— start of Passage provided —

In other words, although Zero Defects is the only acceptable error rate, it has to be achieved through a Process of Continuous Improvement It is a mistake sometimes at the start of the T.Q. Process to ram "Zero Defects" down people's throats It will likely be used by the cynics to suggest that T.Q. is "not real world", "a waste of time", "impossible" etc.

They will argue that Zero Defects is beyond their Process Capability, this is an argument used very often by Engineers e.g. "I can't design software with zero errors per million lines of code you don't understand the Process capability".

The answer to this is to obtain agreement on the Requirement for the Product in the Market place, which may not be Zero Defects! Then to ask the Person 'When you have achieved this, are you going to - Continuously Improve towards Zero Defects?"

In other words make sure you set and meet the Requirements and then continually improve always changing the requirements towards zero defects.

It is useful with the cynics to test their attitude towards Zero Defects. For example, as a customer they don't expect their pay check to ever be wrong! No one would ever allow a nurse to drop a baby. These are Zero Defects Requirements.


The Process of Continuous Improvement requires an approach to situations, all situations, that can be best called Preventative.

It is based on the belief that if something can go wrong then at some stage it certainly will.

The requirement is to think through fully the activity or process to be performed and ensure the necessary actions are taken to PREVENT things going wrong.

At this stage many people will say: "I simply don't have the time to spend thinking things through to that extent." This is one of the hardest principles of Total Quality Management to actually "live", because of the huge and conflicting demands on people's time.

— end of Passage provided —
— start of Data excerpt —

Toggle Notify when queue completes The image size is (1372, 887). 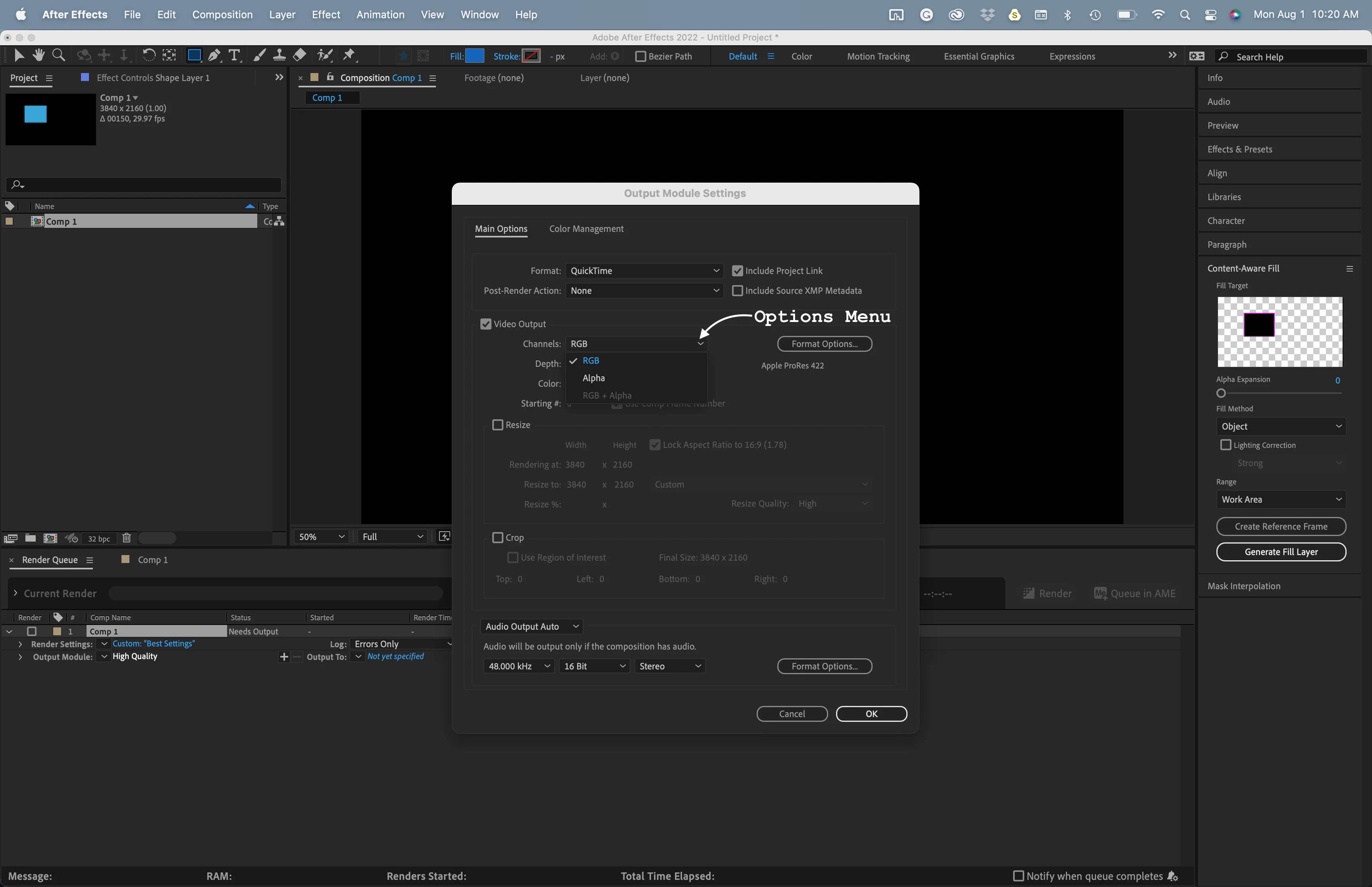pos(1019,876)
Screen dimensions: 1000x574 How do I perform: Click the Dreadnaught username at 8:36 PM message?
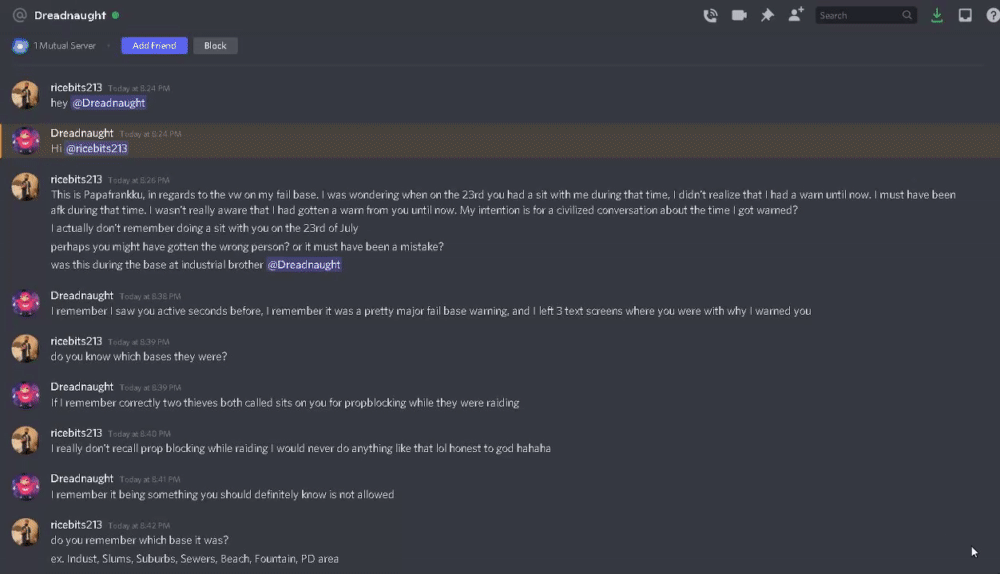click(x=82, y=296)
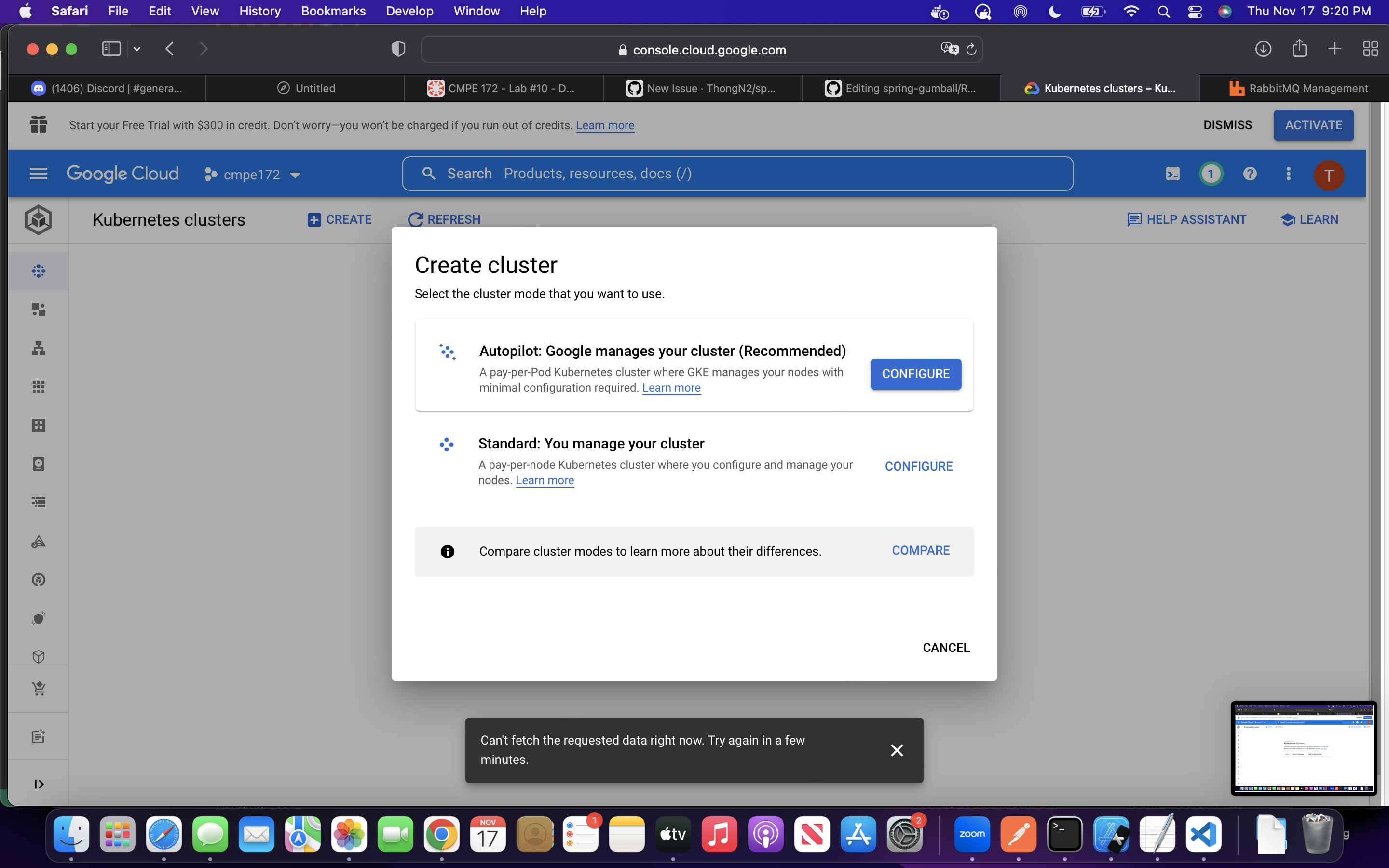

— end of Data excerpt —

*Task 1*: Echo the passage on Zero Defects between "It is based" and "on people's time.", inclusive.
*Task 2*: Condense the paragraph of the passage on Zero Defects that begins "It is useful with the cynics" into one shorter sentence.
*Task 3*: Write the next part of the passage on Zero Defects, picking up after its final sentence.
None of the lines matter here.

*Exercise result 1*:
It is based on the belief that if something can go wrong then at some stage it certainly will.

The requirement is to think through fully the activity or process to be performed and ensure the necessary actions are taken to PREVENT things going wrong.

At this stage many people will say: "I simply don't have the time to spend thinking things through to that extent." This is one of the hardest principles of Total Quality Management to actually "live", because of the huge and conflicting demands on people's time.

*Exercise result 2*: Testing cynics' attitude helps: as customers they expect their paycheck never to be wrong, and no one would let a nurse drop a baby, both Zero Defects Requirements.

*Exercise result 3*:
There is enormous pressure to "fix" things that go wrong, the FIX IT MENTALITY. It is rare that the root cause of a problem is identified and action is taken to prevent the same problem occurring again. If you think about it, this is why people don't have time to apply preventative thinking and actions, it is a treadmill characterized by a "fire fighting", reactive Management style. This approach needs to be changed in order that Managers, in fact all the people, not just Managers create more time to plan and prevent problems occurring in the first place. The elimination of root cause problems once and for all is a key requirement if the benefits of Total Quality Management are to be achieved.

T.Q. Management meetings and all action plans should be based on eliminating root cause problems.

A key question to ask and to keep asking is this: "What are we going to do differently to ensure this problem never occurs again?"

This question needs to be asked again and again until everyone fully understands the need to take specific actions to ensure the elimination of the root cause for ever.

The challenge is to recognize that FIXING problems is not enough and that time and training is needed to change from fixing to the preventative style


Training is required for 100% of people in the Organization to learn the right approach to problem solving. This needs to be simple and effective such that it can easily be applied to everyday problems. It is not sensible to bombard people with "75 tools and techniques" of ranging complexity; which is an approach sometimes adopted by companies attempting to establish a Problem Solving capability in their people. The problem with this approach is that so much time is spent in learning the individual techniques that no time is left for understanding how to apply them!

The majority of problems can be solved with the technique described in this course, simple, easy to use, and successful.

Before describing the appropriate technique, however, there is an absolute requirement to understand the Problem Solving Cycle. This thinking, the approach to Problem Solving which is required from 100% of people. It is essential that this Problem Solving Cycle is fully understood before training People in Tools and Techniques otherwise nobody will know when to use which technique. The problem with many tools and techniques courses is that, because the Problem Solving Cycle is not fully explained or understood, people have great difficulty in understanding their application.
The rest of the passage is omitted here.